MEMBLOG

Exploring Browser Automation

- 2025-01-17

While we're all together in Miami for our team onsite, I wanted to explore getting browser automation working in Membrane. Browserless offers some REST APIs for browser automation, and I was particularly interested in their function endpoint, which lets you send a Puppeteer script to be executed in their hosted browser environment.

What's nice about their function endpoint is that you don't need to install or manage any browser instances, you just send your code and they run it in their browser for you. I used it to create iamseeley/browserless-function, a driver that any program can add as a connection to run browser automations.

The driver exposes this functionality through a simple interface:

await nodes.browserless_function.runInBrowser({
 code,    // Your Puppeteer script as a string
 context  // Optional data to pass to your script
});

To test this out, I put together a web crawler - iamseeley/web-crawler. You feed it a URL, and it uses the Browserless function endpoint (through the driver) to spin up a browser, navigate to the page, and extract its content. All the content gets stored right in Membrane's durable state object, which means we didn't need to set up any external database.

I ended up crawling docs.membrane.io.

A neat thing is that we can expose the crawled documents to Membrane's graph. Using Membrane's collection pattern, we define three types - Document, DocumentCollection, and DocumentPage. The Document type represents a single crawled page and has a gref that makes it uniquely referenceable in the graph. The DocumentCollection provides ways to query these documents, either getting one by URL or a paginated list of all documents. This means other Membrane programs can add the crawler as a connection and use these types to access the crawled content. :)

So, with all of our docs content now easily accessible I thought I'd make a iamseeley/chat-with-docs program to help users explore our documentation. The program connects to both the web crawler and our membrane/anthropic driver - it uses the crawler's collection of documents to provide context, and Claude to generate relevant responses to user questions.

The program follows the same pattern as the crawler, exposing Conversation and Message types that can be referenced in Membrane's graph.
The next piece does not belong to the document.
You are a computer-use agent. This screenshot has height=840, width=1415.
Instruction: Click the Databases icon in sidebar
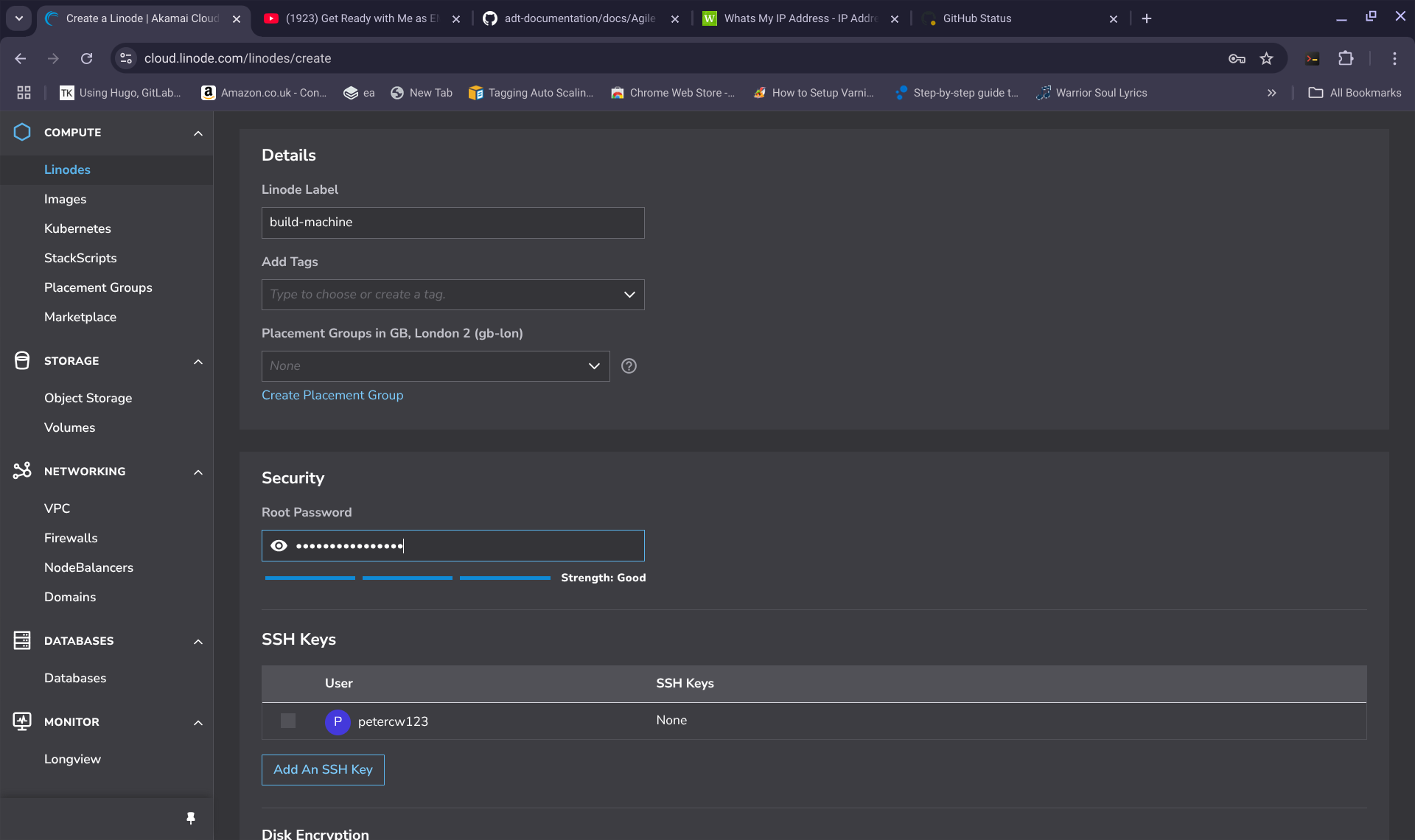click(22, 640)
Each conversation is stored in state with a unique ID, allowing users to return to their conversations even after refreshing the page.

I took advantage of Membrane's built-in HTTP endpoint feature to create the web interface. Every Membrane program gets its own URL, and by exporting an endpoint function, you can handle HTTP requests. GET requests serve the chat interface with message history. POST requests to /chat handle new messages.

And because we're using Membrane's graph, you can actually explore these conversations right in the Navigator:

For those interested here's the full Puppeteer script I used to crawl our docs:

export default async function ({ page, context }) {
await page.goto(context.url);

const data = await page.evaluate(() => {
  return JSON.stringify({
    title: document.title,
    content: Array.from(document.querySelectorAll('article, main, .content, #content, .main-content'))
      .map(el => el.textContent)
      .join('\\n')
      .trim() || document.body.innerText,
    links: [...new Set(
      Array.from(document.querySelectorAll('a'))
        .map(a => a.href)
        .filter(href => {
          try {
            const url = new URL(href);
            if (url.origin === window.location.origin) {
              url.hash = '';
              return url.href;
            }
            return false;
          } catch {
            return false;
          }
        })
    )]
  });
});

return {
  data: JSON.parse(data),
  type: 'application/json'
};
}

This was a fun project to speedrun during our time in Miami. Between state, endpoint, and drivers that just work together, Membrane made it easy to focus on the interesting parts.

Would love to see what others might build with browser automation in Membrane. Give it a try and let us know what you come up with!